§ Instructions for the task
Please retype the records below exactly, from the first line through the line containing "This screenshot has height=534, width=301.", and leave out any pictures.

§ Stored items
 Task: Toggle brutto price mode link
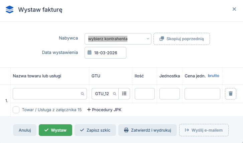coord(213,76)
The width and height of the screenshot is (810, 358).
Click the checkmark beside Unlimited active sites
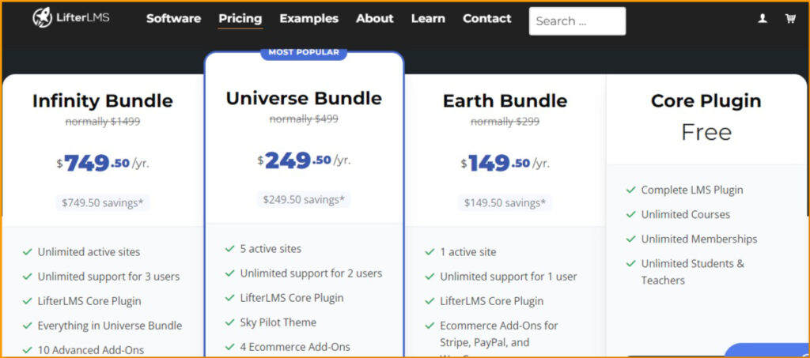click(x=27, y=252)
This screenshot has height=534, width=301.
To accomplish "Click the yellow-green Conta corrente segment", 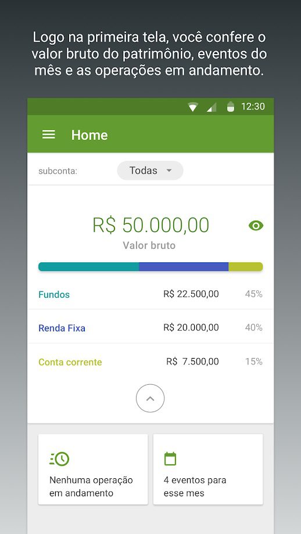I will (245, 266).
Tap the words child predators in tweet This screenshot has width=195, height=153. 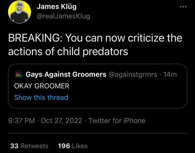93,51
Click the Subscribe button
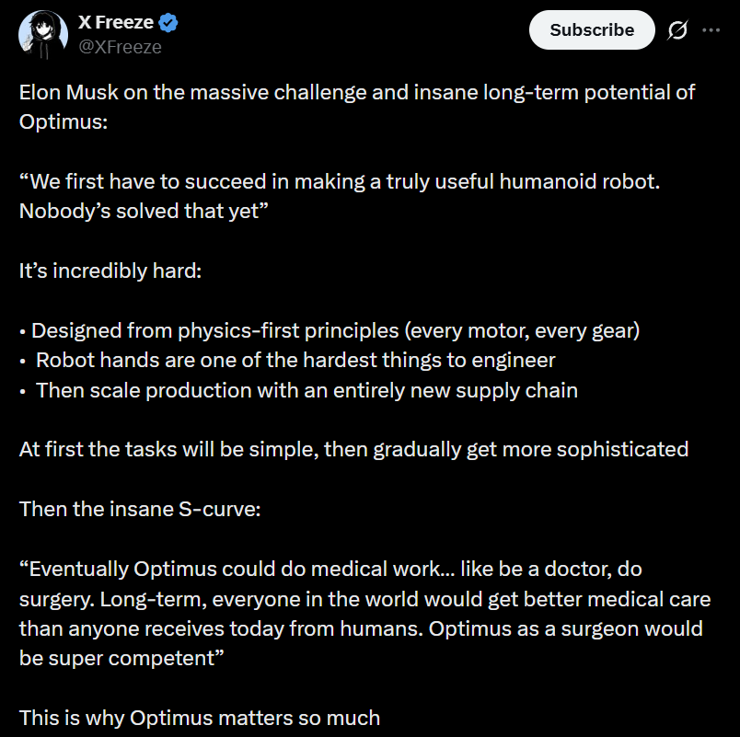 (x=592, y=30)
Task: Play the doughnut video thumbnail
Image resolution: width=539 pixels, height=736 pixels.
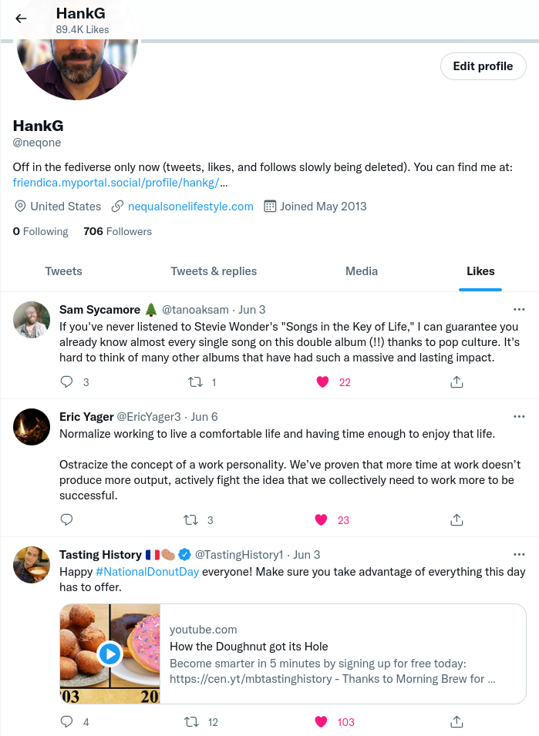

§ Output
 Task: Toggle brutto price mode link
coord(213,76)
The width and height of the screenshot is (810, 358).
Click the checkmark beside Unlimited active sites
click(x=27, y=252)
This screenshot has height=534, width=301.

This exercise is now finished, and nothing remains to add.